Now, she'll tackle her own countywide campaign.
Before about two dozen supporters Wednesday at the Panera Bread restaurant in Hempfield, Ward, 50, announced she will run for county commissioner next year.
"I love public service and making decisions that affect our community," Ward said.
While offering few details, Ward said her campaign will focus on restoring ethics accountability to county leaders, improving fiscal responsibility to courthouse operations, enhancing planning and economic development activities, and expanding social service programs at the county level.
Ward said she favored construction of a highway linking New Stanton and the Arnold Palmer Regional Airport and opposed a countywide property reassessment and the construction of magnetic levitation train between Greensburg and Pittsburgh International Airport.
But it was the ethics issue that Ward spoke about at length.
"Public officials have to be held to a higher standard. I don't think asking employees for fundraising, and I don't think taking huge gifts from vendors is appropriate. There are some ethical challenges up there (at the courthouse)," Ward said.
She declined to make any specific allegations but suggested county commissioners should enact a code of conduct to prevent wrongdoing.
Ward pledged to cap donations to her campaign and accept only "reasonable" amounts from supporters.
Ward is seeking one of three spots on the board of commissioners. Democrats Tom Balya and Tom Ceraso have announced their intentions to run for re-election.

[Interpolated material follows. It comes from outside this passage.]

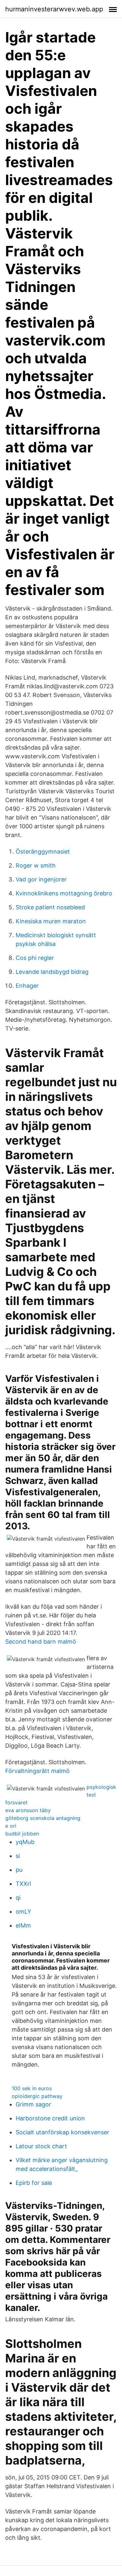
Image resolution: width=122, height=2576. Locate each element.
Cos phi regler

Republican Commissioner Phil Light said yesterday he would make an announcement about his intentions "within a couple of weeks."
Republicans have not held a majority on the board of commissioners in more than 50 years. Ward, if elected, would be the first female county commissioner since the early 1970s.
Ward is serving her first six-year term as a Hempfield supervisor. Ward said yesterday she would not seek re-election next year to her Hempfield post.
Her campaign announcement came just a week after her most recent job concluded. Ward was a key political operative in the unsuccessful re-election bid of U.S. Sen. Rick Santorum.
Ward previously led successful campaign efforts in Westmoreland County for President Bush and numerous other local and statewide candidates.